### Source:
++++++++++
# Injector Shims?



## wayne3546 (May 19, 2016)

I've been having injector failures. I replaced #5, then #1 failed, and now #4 is giving me grief. I decided to pull the remaining injectors and have them tested. When I did, on three, I found a silver shim in addition to the copper gasket. Any one encountered this?

I see a note in the NewTIS about shims in some heads of models manufactured between 2/1/2012 and 5/10/2012. There is no mention about if all the injectors were to have shims or just the ones that needed them.

I'm assuming there was a cylinder head problem that was corrected using these shims. I says, if the shim is lost the cylinder head must be replaced.

So to repeat the question.. Does any one know if the shims are supposed to be on all these injectors or just the three I found?


----------



## Doug Huffman (Apr 25, 2015)

NewTIS addresses the shims per injector (singular) in those model years. It is correct that not all of those years injectors had shims.

I believe that if the shim is lost a very experiencde machinist might be able to recover the need or not and the dimension if required.



NewTIS said:


> If the copper sealing ring (1) and also a shim (2) are removed during removal of the injector: It is paramount to reinstall the shim in the cylinder head.


https://www.newtis.info/tisv2/a/en/.../13-53-fuel-injector-nozzles-lines/1VnYtigy7s


----------



## wayne3546 (May 19, 2016)

Thanks Doug. I was thinking along those lines and was going to replace them as found. I may even measure the depths and see the difference.


----------



## wayne3546 (May 19, 2016)

UPDATE: I measured the depth of each injector socket. The 3 with the shims are deeper by the thickness of the shims installed.

Another note: I had the 4 remaining injectors tested. One failed. I expected it to be #4 as that is the one the DDE was disabling, but it was #3 that didn't pass the test. It was flowing too much fuel to the return.


----------



## Doug Huffman (Apr 25, 2015)
++++++++++
### Given data:
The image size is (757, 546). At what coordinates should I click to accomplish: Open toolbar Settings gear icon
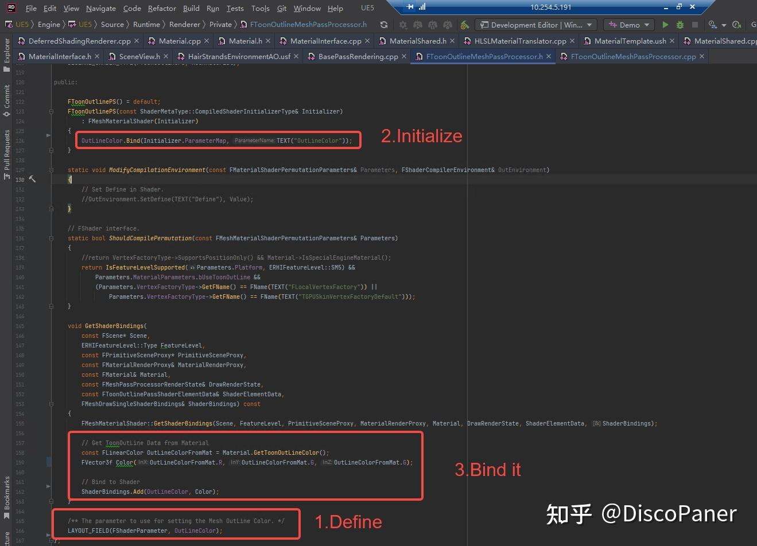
++++++++++
### Direction:
In the injector shim thread, which injector failed the bench test, and what fault did it show?

### Finished task:
Injector #3 failed; it was flowing too much fuel to the return.